Furthermore, it remains one of the most divisive hits of the decade. While "Candle In the Wind 1997" sold in excess of 10 million units in the U.S. alone -- it achieved diamond status and remains the best-selling physical single of all time in the U.S. -- British listeners voted it one of the most-loathed No. 1 hits just four years after its international success.
Haters aside, the rewritten "Candle In the Wind" came from a place of deep reverence. Like most of the world, John was shocked when a car crash claimed the life of 36-year-old Diana on August 31, 1997. But unlike most of the planet, John was a close, personal friend of Lady Di's.
So while the world mourned and coverage of Diana's death dominated the news, John called up his longtime lyricist, Bernie Taupin, with the idea of rewriting their ode to Marilyn Monroe (which was not released as a U.S. single in the '70s) as a tribute to Princess Diana. George Martin wrote a string arrangment for it, and less than three weeks after her funeral, it was officially released.
Released as a single on Sept. 23, 1997, as a double A-side with "Something About the Way You Look Tonight" (from his forgotten album The Big Picture), "Candle In the Wind 1997" went to No. 1 on the Billboard Hot 100 on Oct. 11 and stayed there for 14 weeks straight. To reiterate, 14 weeks: That's more than three months of a classic rock ballad dominating the Hot 100 in an era characterized by Spice Girls' "Wannabe" and Hanson's "MMMBop."
Even if "Candle In the Wind 1997" stuck out like a sore thumb on the charts musically, thematically, it made more sense. Two months before it topped the Hot 100, Puff Daddy's "I'll Be Missing You" was wrapping its 11-week run atop the Hot 100. Like John's song, it was a tribute to a lost friend (in this case, the Notorious B.I.G.). Also like John's, it was a reworking of a previous hit (in this case, the Police's "Every Breath You Take").
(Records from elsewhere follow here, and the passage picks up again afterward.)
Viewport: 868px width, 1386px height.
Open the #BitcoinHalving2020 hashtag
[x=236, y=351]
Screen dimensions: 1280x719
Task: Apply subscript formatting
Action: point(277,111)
And consider this: Seven weeks after "Candle In the Wind 1997" dropped from the top slot, Celine Dion's "My Heart Will Go On" -- another song inextricably linked with death -- went No. 1.
Of course, although Leonardo DiCaprio's Titanic character Jack wasn't real, he probably seemed as much of a human being as Princess Diana to the tweenage girls sobbing along to those "My Heart Will Go On" remixes augmented by audio snippets ("Never let go!") from the film.
Maybe it's a coincidence, but maybe there was something about mournful ballads to lost lovers and friends (real or fictional) that struck a chord with America at that time.
Either way, it's hard not to tear up when you hear a line like, "Now you belong to heaven and the stars spell out your name."